PROBLEM DETAILS: Show each line of the records below where the word "will" occurs.

SOURCE INFORMATION:
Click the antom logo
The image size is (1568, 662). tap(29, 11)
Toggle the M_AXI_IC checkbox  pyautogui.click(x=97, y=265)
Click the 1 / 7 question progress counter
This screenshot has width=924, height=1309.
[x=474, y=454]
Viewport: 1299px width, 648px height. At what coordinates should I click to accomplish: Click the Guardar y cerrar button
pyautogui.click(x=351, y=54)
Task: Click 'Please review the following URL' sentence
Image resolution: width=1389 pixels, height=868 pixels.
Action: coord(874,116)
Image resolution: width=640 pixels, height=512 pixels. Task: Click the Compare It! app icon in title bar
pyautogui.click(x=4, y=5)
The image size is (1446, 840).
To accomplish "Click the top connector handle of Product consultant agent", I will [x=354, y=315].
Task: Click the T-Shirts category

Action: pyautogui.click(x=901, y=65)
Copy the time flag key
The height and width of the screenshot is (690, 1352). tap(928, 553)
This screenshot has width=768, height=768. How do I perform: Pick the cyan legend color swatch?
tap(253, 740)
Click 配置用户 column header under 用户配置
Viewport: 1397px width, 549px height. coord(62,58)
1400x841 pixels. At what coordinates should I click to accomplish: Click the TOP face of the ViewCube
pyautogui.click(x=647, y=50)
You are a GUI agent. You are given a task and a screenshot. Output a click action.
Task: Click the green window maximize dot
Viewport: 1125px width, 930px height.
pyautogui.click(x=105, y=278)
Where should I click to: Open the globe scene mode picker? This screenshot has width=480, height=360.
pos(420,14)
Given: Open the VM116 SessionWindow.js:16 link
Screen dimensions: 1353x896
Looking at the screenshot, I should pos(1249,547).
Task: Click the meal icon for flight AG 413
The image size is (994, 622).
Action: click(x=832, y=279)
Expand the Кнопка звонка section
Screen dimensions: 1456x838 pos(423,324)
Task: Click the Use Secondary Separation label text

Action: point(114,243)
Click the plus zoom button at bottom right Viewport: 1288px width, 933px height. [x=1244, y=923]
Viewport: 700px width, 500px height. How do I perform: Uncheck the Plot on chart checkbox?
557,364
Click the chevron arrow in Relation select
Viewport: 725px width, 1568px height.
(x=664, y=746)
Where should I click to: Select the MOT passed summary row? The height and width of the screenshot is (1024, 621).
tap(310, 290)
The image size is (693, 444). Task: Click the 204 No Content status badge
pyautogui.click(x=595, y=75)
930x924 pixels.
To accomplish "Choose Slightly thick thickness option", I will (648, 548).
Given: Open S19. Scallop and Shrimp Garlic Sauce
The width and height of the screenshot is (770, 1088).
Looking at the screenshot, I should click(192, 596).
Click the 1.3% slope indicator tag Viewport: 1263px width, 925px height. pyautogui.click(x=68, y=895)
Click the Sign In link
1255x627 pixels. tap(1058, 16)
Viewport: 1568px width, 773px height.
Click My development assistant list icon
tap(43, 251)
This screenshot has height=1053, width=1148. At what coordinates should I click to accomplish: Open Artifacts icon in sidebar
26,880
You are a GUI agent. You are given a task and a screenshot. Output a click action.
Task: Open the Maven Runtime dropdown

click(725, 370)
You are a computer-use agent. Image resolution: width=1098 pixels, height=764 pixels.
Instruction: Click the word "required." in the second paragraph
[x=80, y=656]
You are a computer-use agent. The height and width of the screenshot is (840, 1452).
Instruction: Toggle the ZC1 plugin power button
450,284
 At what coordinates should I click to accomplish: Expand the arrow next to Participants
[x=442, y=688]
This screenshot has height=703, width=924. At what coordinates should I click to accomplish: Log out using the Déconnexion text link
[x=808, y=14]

RESULT:
To accomplish "Click the top connector handle of Product consultant agent", I will [x=354, y=315].
To accomplish "Choose Slightly thick thickness option", I will (648, 548).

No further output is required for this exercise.